A resolução hoje aprovada em plenário por 550 votos a favor, 14 contra e 60 abstenções, refere as “tentativas incessantes” das autoridades angolanas de limitar a liberdade de expressão e a liberdade de imprensa, a liberdade de reunião pacífica e de associação, bem como o nível de corrupção e as deficiências no sistema anti-branqueamento de capitais no país.

O texto menciona vários casos de jornalistas e de activistas dos direitos humanos, como o de Rafael Marques, autor do livro “Diamantes de sangue: Tortura e Corrupção em Angola”, de José Marcos Mavungo, do advogado Arão Bula Tempo, do capitão Zenóbio Zumba e dos 15 jovens activistas detidos em Junho, entre outros, e ao massacre de fiéis da seita religiosa Luz do Mundo levado a cabo pelas forças policiais em Huambo.

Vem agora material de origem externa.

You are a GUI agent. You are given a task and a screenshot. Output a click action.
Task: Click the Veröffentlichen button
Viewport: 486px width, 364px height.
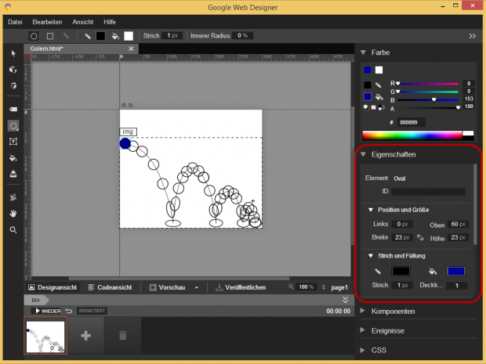[241, 287]
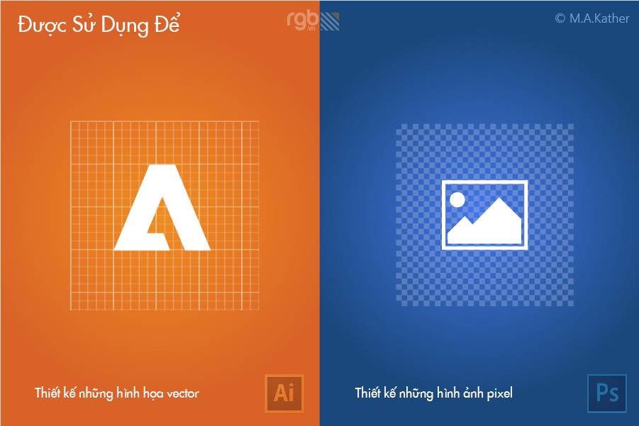
Task: Click the white letter A logo
Action: pos(162,207)
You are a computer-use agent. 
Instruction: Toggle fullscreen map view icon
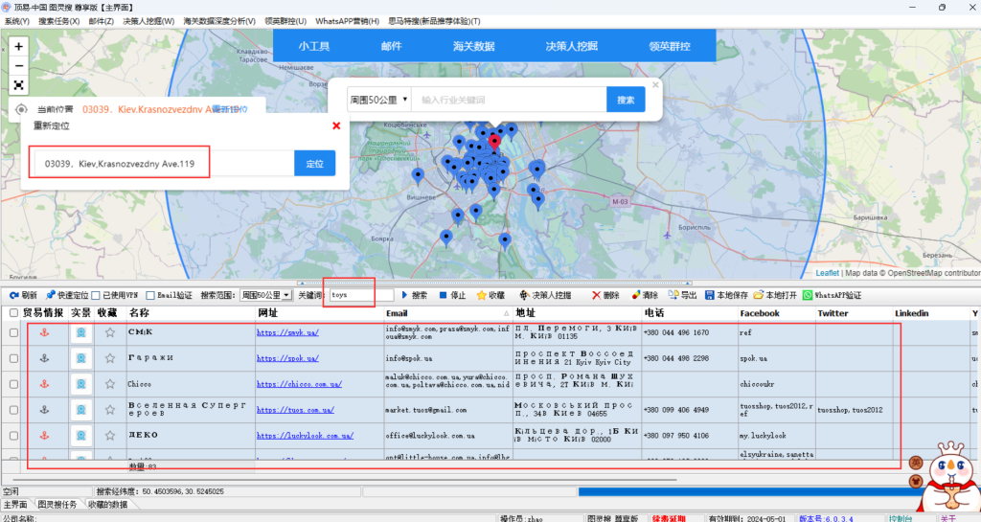19,84
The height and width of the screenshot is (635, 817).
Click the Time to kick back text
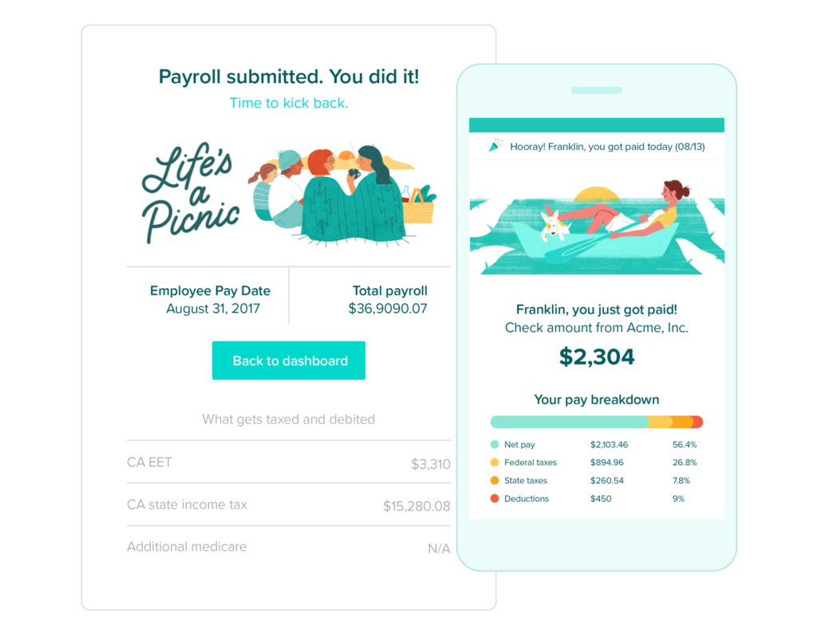point(289,103)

O Parlamento Europeu insta as autoridades angolanas a “libertarem imediata e incondicionalmente todos os defensores dos direitos humanos”, prisioneiros de consciência ou opositores políticos “arbitrariamente presos e detidos exclusivamente devido às suas opiniões políticas, ao seu trabalho jornalístico ou à sua participação em acções pacíficas”.

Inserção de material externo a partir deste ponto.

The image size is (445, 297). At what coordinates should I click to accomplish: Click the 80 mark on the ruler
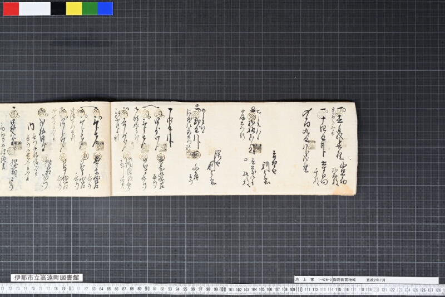tap(71, 289)
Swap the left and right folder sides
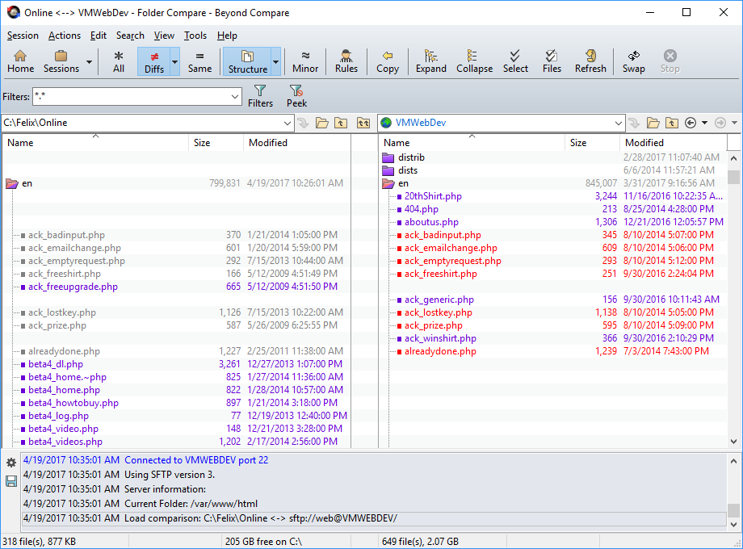The height and width of the screenshot is (549, 743). tap(633, 61)
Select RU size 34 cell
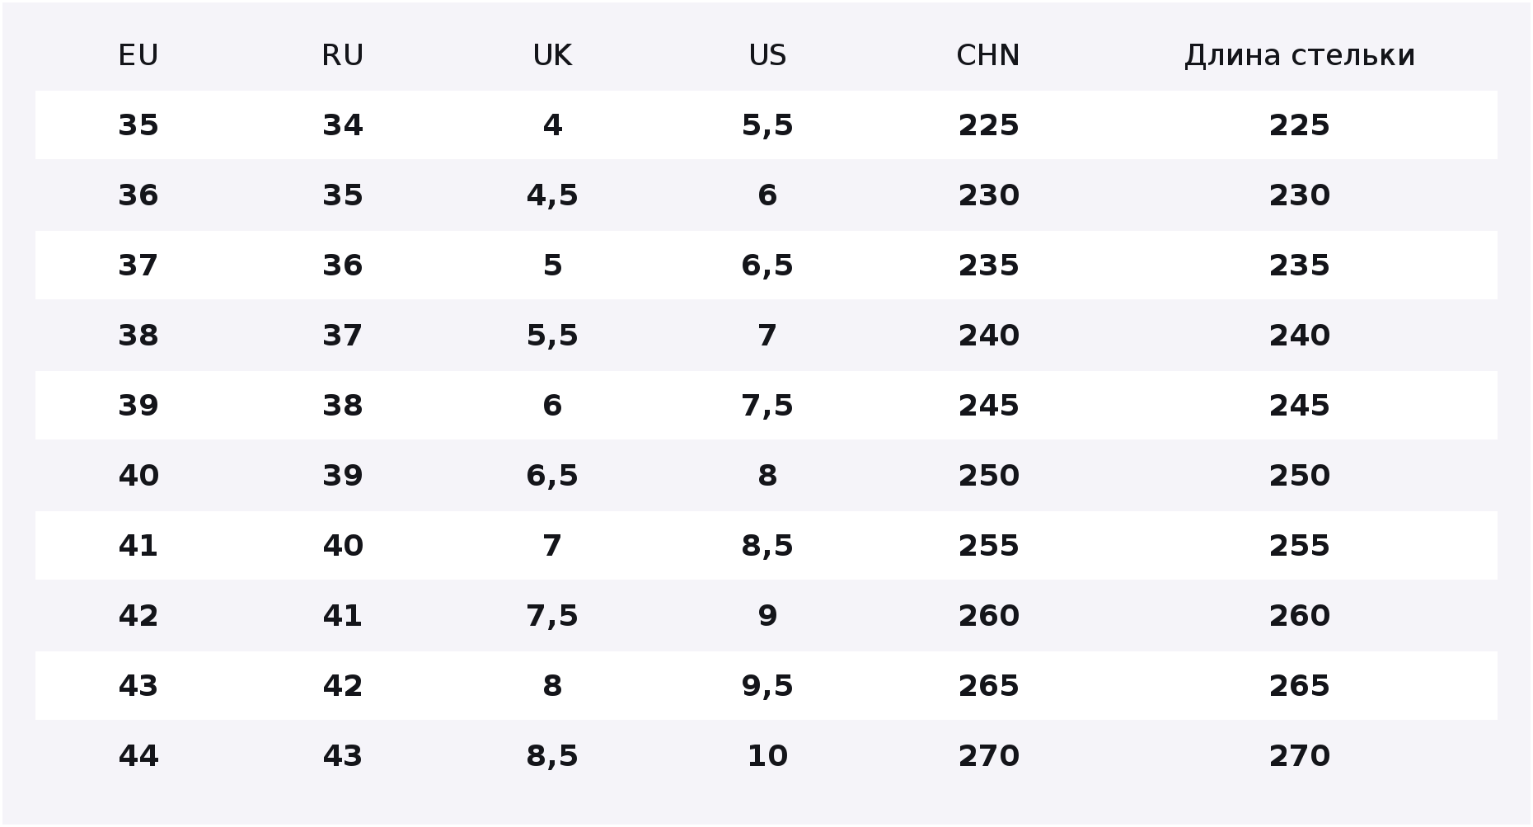1533x827 pixels. click(343, 125)
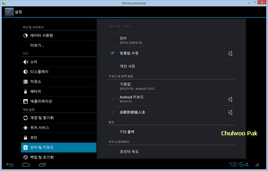Open 기본값 default keyboard chooser
The height and width of the screenshot is (171, 268).
[172, 86]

Os eurodeputados apelam a que sejam efectuados “inquéritos céleres, imparciais e exaustivos sobre todas as alegações de violações dos direitos humanos”, inclusive tortura, perpetrados pela polícia e pelas forças de segurança e que os autores dos crimes sejam entregues à justiça.

O Parlamento Europeu pede à Delegação da UE em Luanda que reforce o diálogo político com o governo angolano em todas as relações políticas, comerciais e em matéria de desenvolvimento, de modo a assegurar o respeito dos compromissos nacionais e internacionais que este assumiu em matéria de direitos humanos.

A Delegação da UE deverá também apoiar e proteger os defensores dos direitos humanos através de “medidas concretas e palpáveis”, como a observação de julgamentos, o apoio político e material a estas pessoas, aos respectivos advogados e familiares.

Em relação ao branqueamento de capitais, o Parlamento insta as administrações nacionais dos Estados-Membros da UE e as autoridades de supervisão a intensificarem a vigilância sobre o cumprimento da legislação nesta matéria, “em especial sempre que se trate de pessoas politicamente expostas provenientes de Angola”.

Os eurodeputados fazem ainda referência a relatórios independentes que “concluíram que as receitas do petróleo, o principal recurso do governo, não estão orientadas para o desenvolvimento sustentável ou para as comunidades locais e que a elite dominante se tornou cada vez mais rica”.